▶ Problem requirements: Copy out all lines of the listing below that hold "will".

▶ Available records:
■ ■ ■ ■ ■ ■ ■
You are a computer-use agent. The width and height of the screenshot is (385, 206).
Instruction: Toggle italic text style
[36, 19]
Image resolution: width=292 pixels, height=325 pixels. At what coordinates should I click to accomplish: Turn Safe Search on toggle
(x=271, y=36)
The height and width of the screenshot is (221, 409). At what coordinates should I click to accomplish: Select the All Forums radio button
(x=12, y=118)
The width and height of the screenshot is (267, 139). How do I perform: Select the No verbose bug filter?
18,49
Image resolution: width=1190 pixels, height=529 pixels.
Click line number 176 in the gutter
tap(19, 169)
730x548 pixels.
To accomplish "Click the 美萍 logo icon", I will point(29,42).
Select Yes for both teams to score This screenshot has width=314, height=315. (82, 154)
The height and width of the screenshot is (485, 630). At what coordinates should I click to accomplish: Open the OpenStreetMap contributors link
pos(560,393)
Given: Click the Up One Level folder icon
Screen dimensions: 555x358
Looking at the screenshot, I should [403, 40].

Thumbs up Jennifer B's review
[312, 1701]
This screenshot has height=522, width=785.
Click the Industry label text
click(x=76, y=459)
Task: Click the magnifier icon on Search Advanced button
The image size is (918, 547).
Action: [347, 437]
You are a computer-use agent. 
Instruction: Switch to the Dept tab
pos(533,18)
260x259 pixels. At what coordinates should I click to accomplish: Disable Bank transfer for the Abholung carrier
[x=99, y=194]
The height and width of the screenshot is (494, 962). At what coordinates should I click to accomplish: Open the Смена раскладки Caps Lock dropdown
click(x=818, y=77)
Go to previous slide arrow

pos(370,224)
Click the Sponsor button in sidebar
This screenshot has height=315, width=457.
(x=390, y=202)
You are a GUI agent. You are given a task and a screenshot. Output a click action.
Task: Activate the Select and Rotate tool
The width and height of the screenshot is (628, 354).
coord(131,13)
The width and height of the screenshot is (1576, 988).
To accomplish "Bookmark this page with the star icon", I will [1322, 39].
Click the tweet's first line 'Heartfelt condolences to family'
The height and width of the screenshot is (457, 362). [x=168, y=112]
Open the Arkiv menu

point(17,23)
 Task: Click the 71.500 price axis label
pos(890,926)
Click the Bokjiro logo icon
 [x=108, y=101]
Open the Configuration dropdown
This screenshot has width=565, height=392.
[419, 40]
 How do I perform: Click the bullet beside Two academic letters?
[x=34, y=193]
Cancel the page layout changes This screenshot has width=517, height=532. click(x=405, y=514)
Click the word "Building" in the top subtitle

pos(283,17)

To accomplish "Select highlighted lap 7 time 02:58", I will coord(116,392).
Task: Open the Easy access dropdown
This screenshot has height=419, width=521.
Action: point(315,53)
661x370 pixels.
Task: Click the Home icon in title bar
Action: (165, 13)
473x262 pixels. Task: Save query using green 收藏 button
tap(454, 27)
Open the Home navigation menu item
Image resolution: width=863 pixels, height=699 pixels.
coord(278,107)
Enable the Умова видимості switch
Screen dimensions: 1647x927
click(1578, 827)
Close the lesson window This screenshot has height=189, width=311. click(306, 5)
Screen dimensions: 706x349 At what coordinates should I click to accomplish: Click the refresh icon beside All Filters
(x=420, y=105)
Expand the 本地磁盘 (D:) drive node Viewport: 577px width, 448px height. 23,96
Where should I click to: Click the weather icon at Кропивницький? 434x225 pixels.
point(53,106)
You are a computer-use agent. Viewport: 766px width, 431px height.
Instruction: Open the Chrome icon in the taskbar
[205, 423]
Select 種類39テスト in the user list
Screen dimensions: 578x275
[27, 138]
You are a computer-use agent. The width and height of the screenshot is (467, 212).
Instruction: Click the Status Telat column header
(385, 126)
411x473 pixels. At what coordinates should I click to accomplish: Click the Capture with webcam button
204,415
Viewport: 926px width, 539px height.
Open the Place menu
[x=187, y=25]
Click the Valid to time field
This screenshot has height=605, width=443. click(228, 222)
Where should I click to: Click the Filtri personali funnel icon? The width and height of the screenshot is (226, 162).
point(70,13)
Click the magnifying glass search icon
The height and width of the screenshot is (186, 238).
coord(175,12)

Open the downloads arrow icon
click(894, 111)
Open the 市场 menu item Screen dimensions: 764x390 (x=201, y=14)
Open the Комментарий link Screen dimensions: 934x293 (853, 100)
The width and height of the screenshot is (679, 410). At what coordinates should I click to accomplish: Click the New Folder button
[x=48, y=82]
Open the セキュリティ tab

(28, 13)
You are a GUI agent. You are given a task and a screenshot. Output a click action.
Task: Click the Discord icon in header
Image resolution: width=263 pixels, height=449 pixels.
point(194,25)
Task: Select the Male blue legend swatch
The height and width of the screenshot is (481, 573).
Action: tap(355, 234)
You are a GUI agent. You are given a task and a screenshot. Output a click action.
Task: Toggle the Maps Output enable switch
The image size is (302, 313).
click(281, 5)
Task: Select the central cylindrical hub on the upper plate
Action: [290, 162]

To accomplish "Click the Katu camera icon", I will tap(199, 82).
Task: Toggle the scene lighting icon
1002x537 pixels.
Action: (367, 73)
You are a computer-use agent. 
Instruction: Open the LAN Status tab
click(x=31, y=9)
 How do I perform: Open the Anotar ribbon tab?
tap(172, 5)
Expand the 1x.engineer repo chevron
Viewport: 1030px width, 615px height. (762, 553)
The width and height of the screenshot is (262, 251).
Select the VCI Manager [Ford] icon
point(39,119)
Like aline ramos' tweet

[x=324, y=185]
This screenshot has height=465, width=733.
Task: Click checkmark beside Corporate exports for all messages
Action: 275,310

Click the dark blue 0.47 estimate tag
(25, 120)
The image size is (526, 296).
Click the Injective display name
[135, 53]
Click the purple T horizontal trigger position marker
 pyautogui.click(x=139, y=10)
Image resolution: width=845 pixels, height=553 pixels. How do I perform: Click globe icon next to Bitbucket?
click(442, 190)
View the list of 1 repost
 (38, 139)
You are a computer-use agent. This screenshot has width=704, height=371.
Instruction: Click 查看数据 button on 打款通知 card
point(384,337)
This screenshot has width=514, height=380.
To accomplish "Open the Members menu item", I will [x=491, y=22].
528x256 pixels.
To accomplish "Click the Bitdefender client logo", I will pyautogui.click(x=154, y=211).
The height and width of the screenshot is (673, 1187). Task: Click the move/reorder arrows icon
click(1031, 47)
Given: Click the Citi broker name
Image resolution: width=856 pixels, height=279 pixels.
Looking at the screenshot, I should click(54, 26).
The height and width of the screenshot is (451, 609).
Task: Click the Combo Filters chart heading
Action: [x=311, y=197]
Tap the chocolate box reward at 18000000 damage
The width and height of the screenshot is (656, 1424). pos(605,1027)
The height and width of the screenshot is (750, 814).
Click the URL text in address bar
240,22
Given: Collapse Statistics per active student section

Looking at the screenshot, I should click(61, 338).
■ ■ ■ ■ ■ ■ ■
▶ Answer space:
To accomplish "Click the 美萍 logo icon", I will point(29,42).
To accomplish "Bookmark this page with the star icon", I will [1322, 39].
To accomplish "Select highlighted lap 7 time 02:58", I will coord(116,392).
To accomplish "Click the Katu camera icon", I will tap(199, 82).
To accomplish "Open the Members menu item", I will [x=491, y=22].
To accomplish "Click the Bitdefender client logo", I will pyautogui.click(x=154, y=211).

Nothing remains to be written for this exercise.